But in 2014, Android played their cards right and changed everything. Android got smart wearables into the mix, added new software support for creators and a new Operating System, the Android 5.0 Lollipop. Smart watches, software such as Android Studio and a brand new OS was a collective effort of Google, developers and device manufacturers. Once the chaos cooled down and everybody came to terms with the revamp, a question raised in the minds of the people. ‘With a stable Operating System and billions of applications and users, how the Android ecosystem can be simplified further? Then came open access and open source principles, which have shown their true potential in a short span of time. Allowing anyone to make a change, Android gave a key to its system to anyone who wished to program. Some of the alterations that changed the landscape of Android are given below:
#1 Android Studio: Android Studio became the default IDE with its version 1.0 and programmers finally received a stable IDE for their applications. The Android Studio became quite a hit with the programmers due to its large pool of features, clearly winning over the default Eclipse ADT plugin. An essential feature of Android lies in it’s Java abilities. If you have necessary java knowledge, you can smoothen your way with Android studio or else use it’s pre-made templates for the applications. This gives an essential relevance to learn java and go beyond your normal android app development skills on Android Studio.

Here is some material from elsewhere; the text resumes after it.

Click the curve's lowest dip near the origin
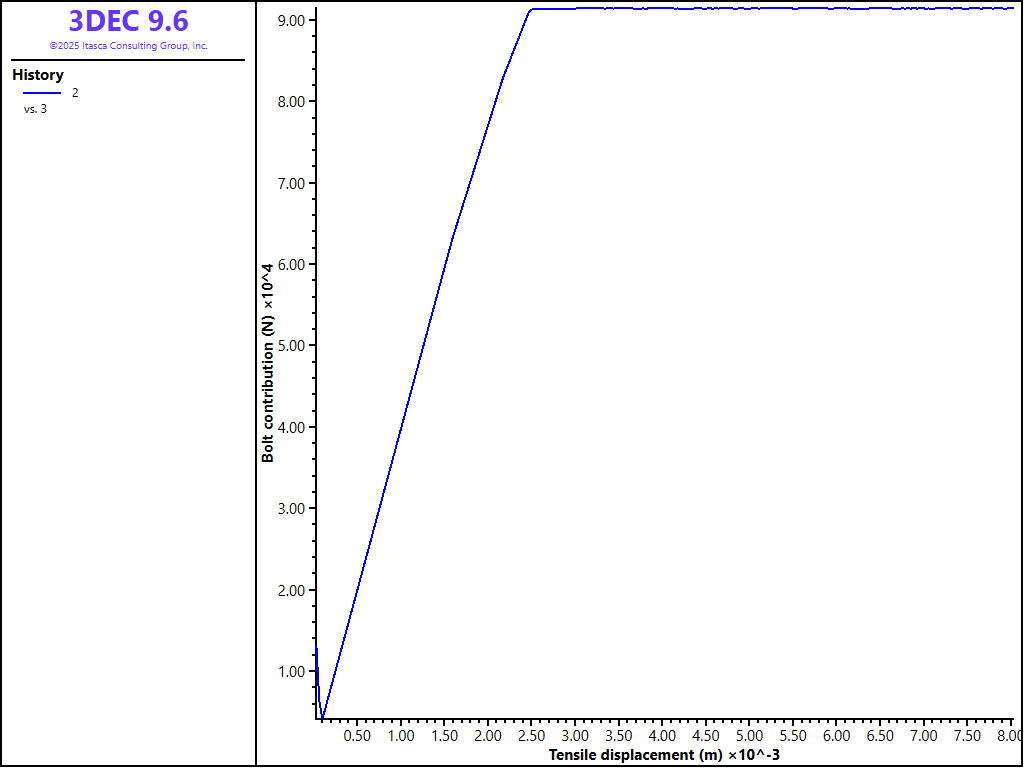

#2 GRADLE: Replacing Apache Ant, Grade became the primary build system for Android OS applications. A project automation tool, Gradle has gained a huge amount of developer fans due to the fact that it can help them automate almost everything. This includes dividing the application into different flavours, increasing the build numbers, signing the appropriate configuration and much more. These features have made it an administration tool which allows programmers to define and maintain their project settings. Apart from the features, Gradle can be extremely slow on big and complex projects, a problem which needs to be fixed.
#3 Lollipop Operating System: In the words of Google, Lollipop was the biggest improvement that the Android OS saw since it was established, and they were correct. Lollipop brought along a huge number of changes, which saw almost every aspect of Android going through some modifications and improvements. Four years and three full versions alter, Lollipop is still considered the biggest upgrade that ever was and will be.
#4 The Android User Base: Gone are the days when only smartphones had Android, now is the time of smart homes. Right from phones, watches and other wearables to cars, home appliances and cameras are running through Android. Fully smart homes have devices such as temperature controller, video doorbell, smart lights and smart speakers, all running the power of Android.
Android has been through a number of ups and downs to be what it is today. Evolving from a simple operating system for phones to powering fully automated home devices, Android has seen it all. The journey that started with Android Apple Pie in August 2008 has reached Android Oreo, which was released in December 2018. The future updates are lined up, but at the pace that Android is going, all this just seems the beginning of a really long story.